Ralf erzählt dem Bierfreund von seinem Tag. „Das ist echt ein harter Job, ich könnte das nicht.“ Ralf zuckt nur die Schultern. „Vor Corona war es mein Traumjob.“ Es wirkt wie ein Eingeständnis, so leise spricht Ralf den Satz aus. Er erzählt von der Zeit vor dem Lockdown. Nicht er hat Leute angesprochen, sie haben ihn gesucht. Die Leute standen Schlange für die neue Ausgabe von Trott-war. 100 Zeitungen am Tag hat er damals verkauft. „Die Leute wollen kein Geld mehr ausgeben“, sagt Ralf trocken. Kurz ist es still zwischen den beiden, als würde Ralf sich überlegen, ob er den kommenden Satz wirklich sagen soll. „Die Impfung hat den Leuten die letzten Gehirnzellen zerstört. Zum Glück bin ich nicht geimpft.“ Der Bierfreund bleibt still. 

Während der Corona-Pandemie sind die Verkaufszahlen von Straßenzeitungen in Deutschland gesunken. Leere Straßen statt volle Innenstädte sind ein Problem für das Konzept von Straßenzeitungen. Auch der Wandel zu digitalen Medien ist ein Hindernis für die Printausgaben von Straßenmagazinen. 

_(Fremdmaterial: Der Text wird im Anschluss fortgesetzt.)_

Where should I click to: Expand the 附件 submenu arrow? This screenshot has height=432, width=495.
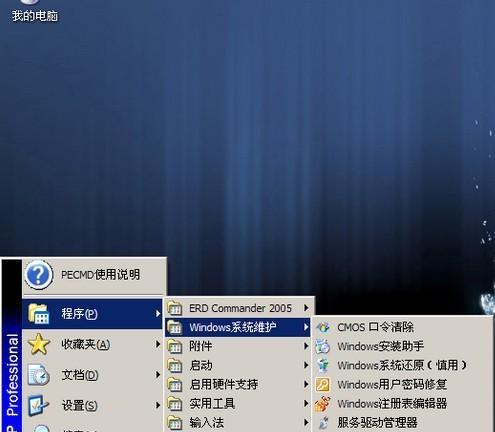coord(306,346)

„Ich habe leider gar keine Zeit für meine Freizeit. Für mich selber habe ich auch keine Zeit.“ Ab und zu schaut Lia auf ihr Handy. Wenn ihre Mutter anruft, muss sie sofort nach Hause. Wenn Lia keine Zeitungen verkauft, dann kümmert sie sich um ihren Sohn, schläft und geht gerne spazieren. Sie trifft sich nicht mit Freundinnen. Heute hat sie den roten Kittel sieben Stunden getragen.

„So, ich habe kein Bock mehr“, sagt Ralf um 14:32 Uhr. Das rote Leibchen und die restlichen Zeitungen verstaut er in seinem Rucksack. „Sobald ich meinen Kittel ausgezogen habe, möchte ich meine Ruhe haben.“ Kurz darauf verschwindet er mit seinem Bierfreund in den Gassen der Stadt.

Sobald ich meinen Kittel ausgezogen habe, möchte ich meine Ruhe haben."

Ralf

Namen wurden geändert, der echte Name ist der Redaktion bekannt.